Transparenz schafft Vertrauen und ist auch in direktdemokratischen Verfahren zentral. Bürgerinnen und Bürger müssen erkennen können, ob und welche finanzstarke Interessen hinter einer Initiative stecken. Durch Transparenzregelungen werden Interesseneinflüsse durchsichtig und Inhalte nachvollziehbar gemacht. Bislang sind solche Regelungen in Hessen allerdings nicht vorgesehen. 

Niedrigschwellige erste Stufe wichtig

Vor einem Volksbegehren als zweite Stufe steht das sogenannte Zulassungsverfahren. Bislang sind hierfür 90.000 Unterschriften nötig. Wird dies erreicht, erfolgt eine parlamentarische Behandlung des Anliegens. Viele Initiativen haben gerade das Ziel ein Anliegen im Parlament beraten zu lassen. Ob sie den langen und anstrengenden Weg hin zu einem Volksentscheid gehen möchten, ist zu diesem Zeitpunkt oftmals noch nicht klar. Deswegen - das zeigt auch die Erfahrung der anderen Bundesländer - ist es wichtig, die erste Stufe möglichst niedrigschwellig anzusetzen. Eine gut ausgestaltete erste Stufe nimmt dann die Funktion eines gesellschaftlichen Seismographen ein. Dabei sollte auch ein Rederecht der Initiatoren bei der anschließenden parlamentarischen Behandlung vorgesehen sein, sodass sie repräsentative und direkte Demokratie auf Augenhöhe begegnen und eine dialogische Komponente Anreize zur Kompromissfindung schafft. 

Hessen hat mit rund 90.000 Unterschriften bislang die höchste Hürde in der ersten Stufe. Das Mittel der anderen Bundesländer liegt bei 19.000 Unterschriften. Eine Rede- bzw. Anhörungsrecht der Initiative ist nicht vorgesehen. Für eine Politik des Miteinanders ist dies eine wünschenswerte Stellschraube. 

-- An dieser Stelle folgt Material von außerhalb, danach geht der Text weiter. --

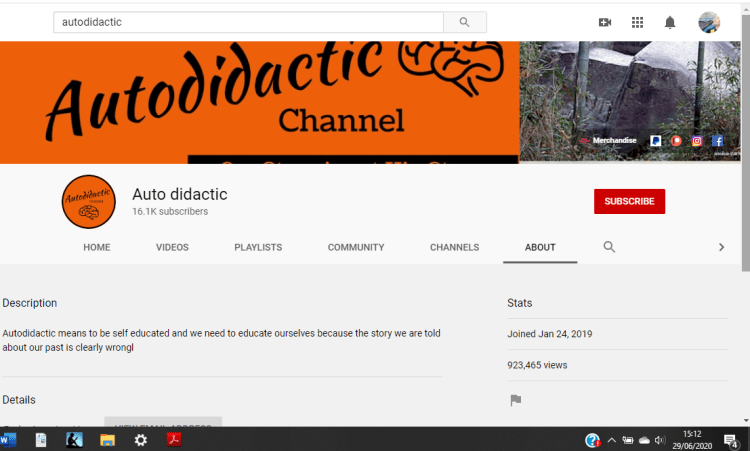Image resolution: width=750 pixels, height=451 pixels.
Task: Open the notifications bell
Action: pyautogui.click(x=670, y=22)
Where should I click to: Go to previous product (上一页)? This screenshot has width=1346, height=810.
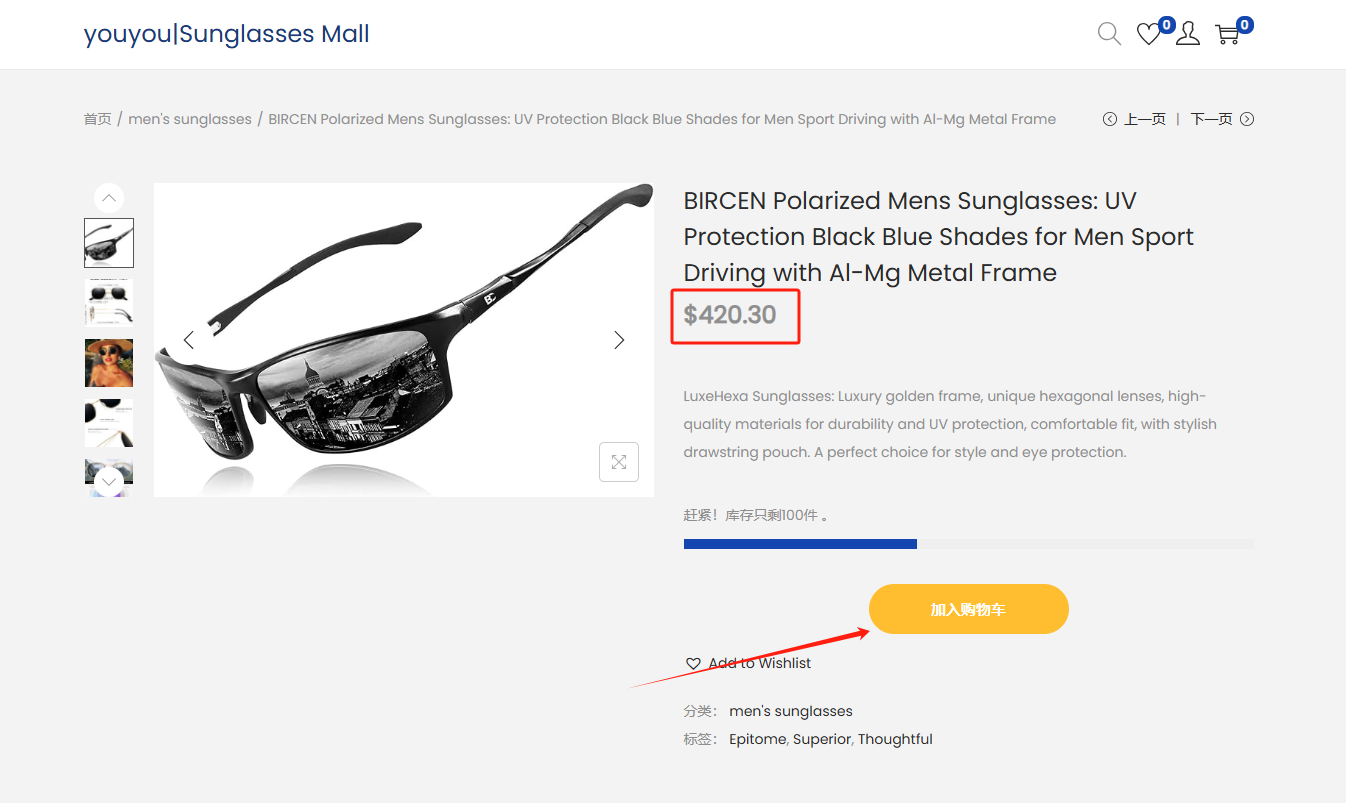click(1135, 119)
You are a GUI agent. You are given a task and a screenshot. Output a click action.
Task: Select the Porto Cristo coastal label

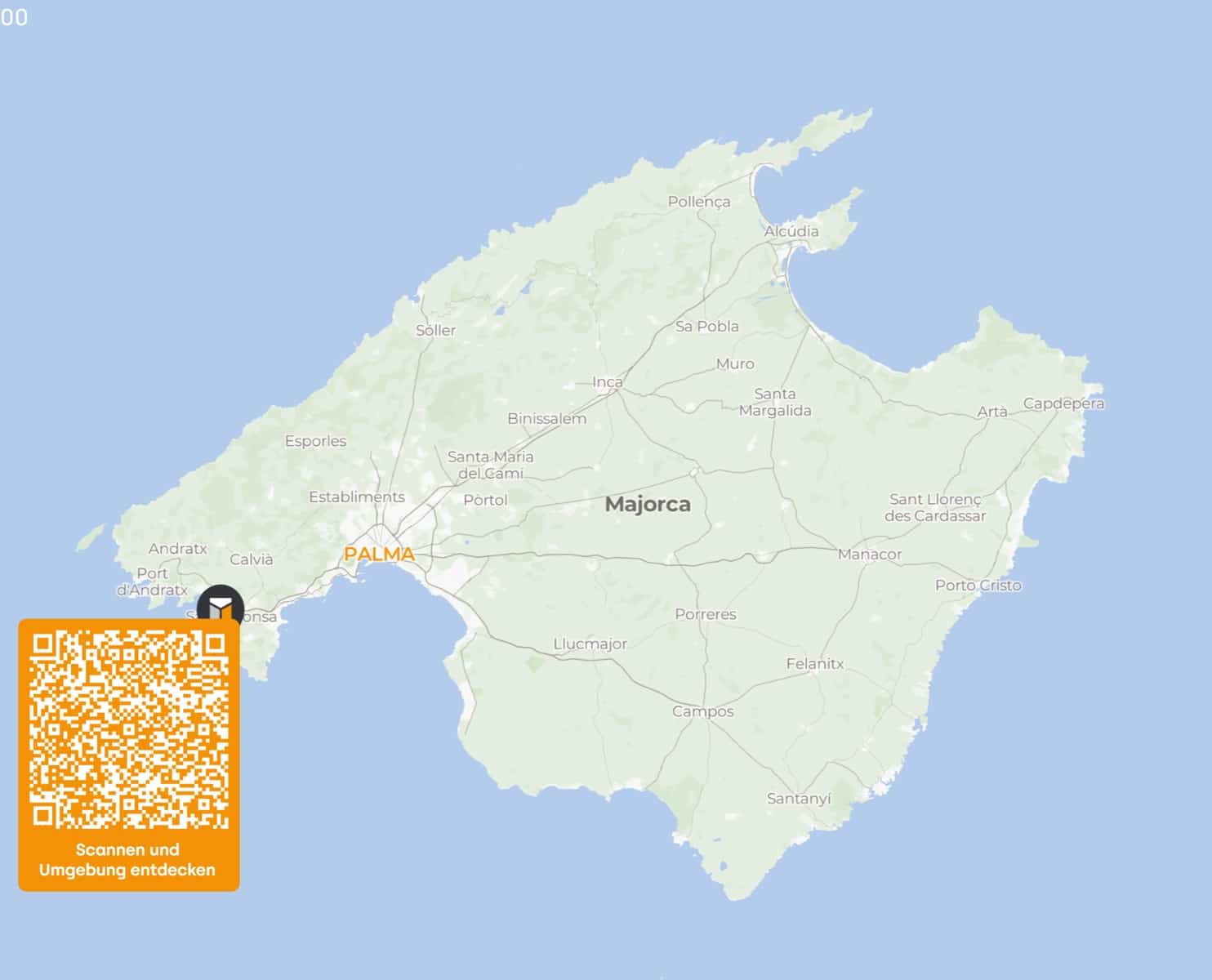tap(978, 585)
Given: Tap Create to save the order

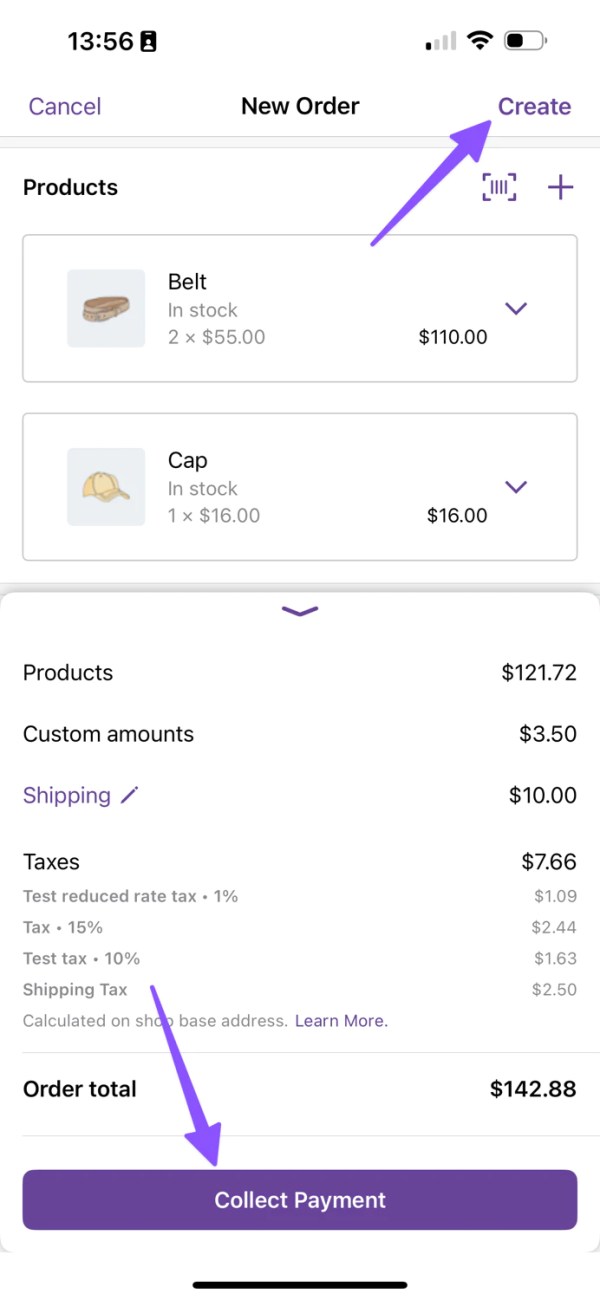Looking at the screenshot, I should [534, 106].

Nach der Verfassungsreform sind also weitere Schritte nötig, um den Bürgerinnen und Bürgern ein faires Mitspracheinstrument zu geben. Wir können allen Stimmberechtigten nur empfehlen, die historische Chance der Hürdenabsenkung zu nutzen. Gehen Sie mit uns den ersten Schritt und lassen sie uns danach weitere gehen.